Help prevent reverse engineering of tests

[habermanUIUC]

One of the issues with Python testing, is that it's easy for students to read directories and figure out what files to potentially read. Although one could argue that a student who has figured this out probably should deserve to pass the tests. However, this kind of information then spreads.

There's many ways we mitigate this but all of them involve a lot of jumping through hoops (dynamically renaming the tests, removing the test files after they are loaded but before the students code is loaded), etc (which only work if in a sandboxed environment).

A simple and effective way to prevent this would be to allow the initialization of JSONTestRunner to take a parameter(s) to limit how much stdout and stderr is written out in the results. That's the most likely way for students to get information back. If both stdout and stderr are truncated to a specified maximum amount, then it allows both the framework to print relevant messages, but also keeps students from reading the test files.

Another option would be allow tests cases to write to a logfile that is then sent back to stdout first and anything else truncated.

[ibrahima]

Hi Mike! That's a valid concern, thanks for bringing it up! Note that if you pass in buffer=False to JSONTestRunner print statements won't be included in the autograder output, but I can't remember off the top of my head whether that leaves you the test author with any way of adding test output.
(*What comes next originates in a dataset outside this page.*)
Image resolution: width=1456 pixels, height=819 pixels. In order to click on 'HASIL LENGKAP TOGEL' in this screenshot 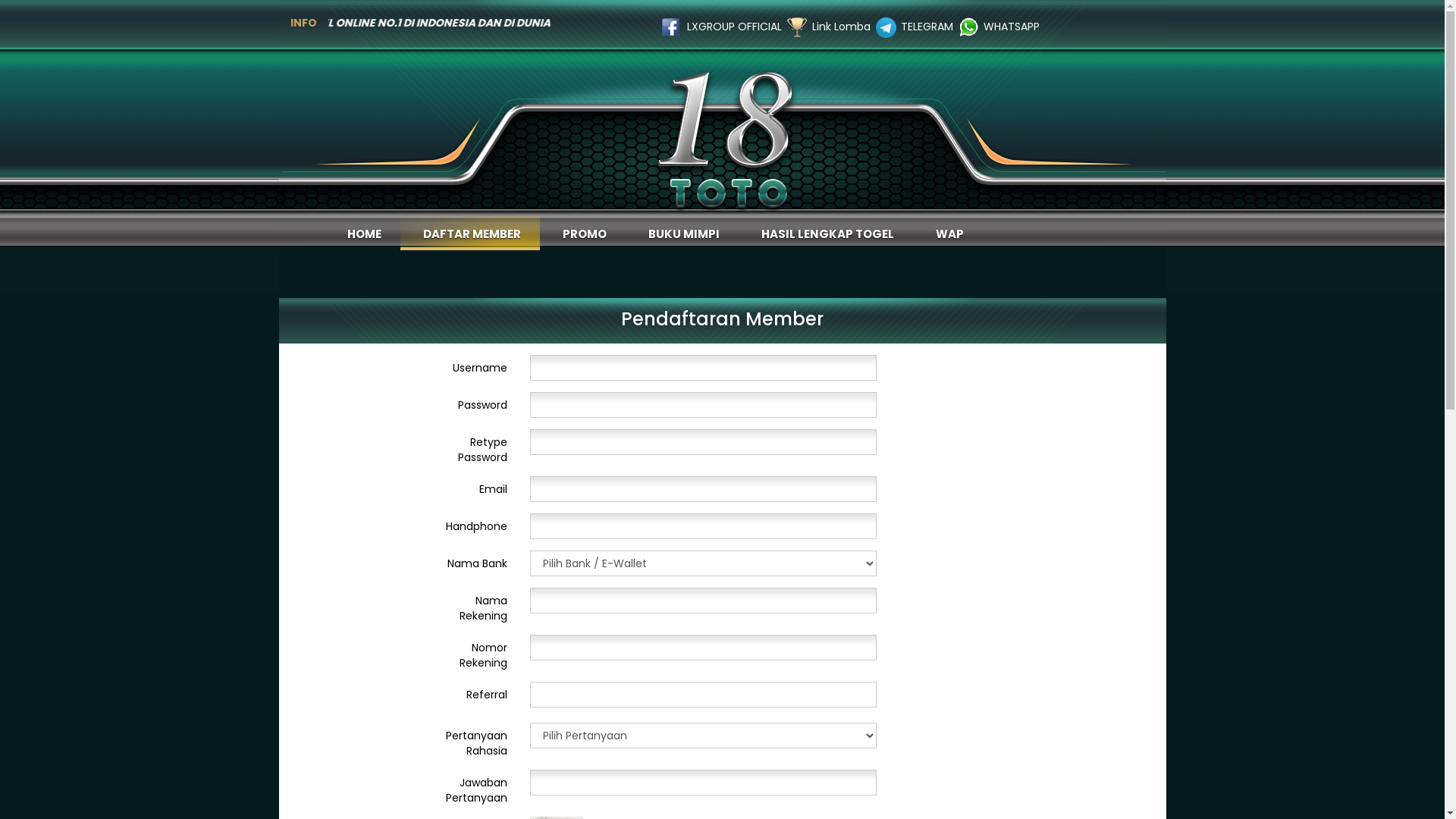, I will do `click(825, 233)`.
I do like your suggestions though, we'lll keep that in mind for the future!

[habermanUIUC]

Thanks for that.

1. Setting buffer to None, does indeed keep stdout clean. However this has an issue (which could be a bug) that if buffer is None AND the test fails, the assert message throws another exception because it's attempting to write to 'None'.

2. I think this is indeed an interesting situation to handle. Right now we do the following (which works fine, but we always need to be mindful of it):

import meh_utils
meh_utils.remove_test(__file__)

import solution as student  # now it's safe to do so

3. Somehow configuring the auto grader to manage what's being logged by the tests vs being printed by anything else would be bit cleaner (and safer to test)

Thanks again for considering a viable option.

[jhcole]

This isn't a complete solution, but it might be helpful to use unittest.mock to nerf potentially dangerous functions. E.g.

log = StringIO()
with patch("sys.stdout", new=log):
    # call submitted functions
# do some tests on log

If they don't need stdout at all then just you can just fail the test. This technique could also be used to wrap open with a function that only allows whitelisted files to be read or written.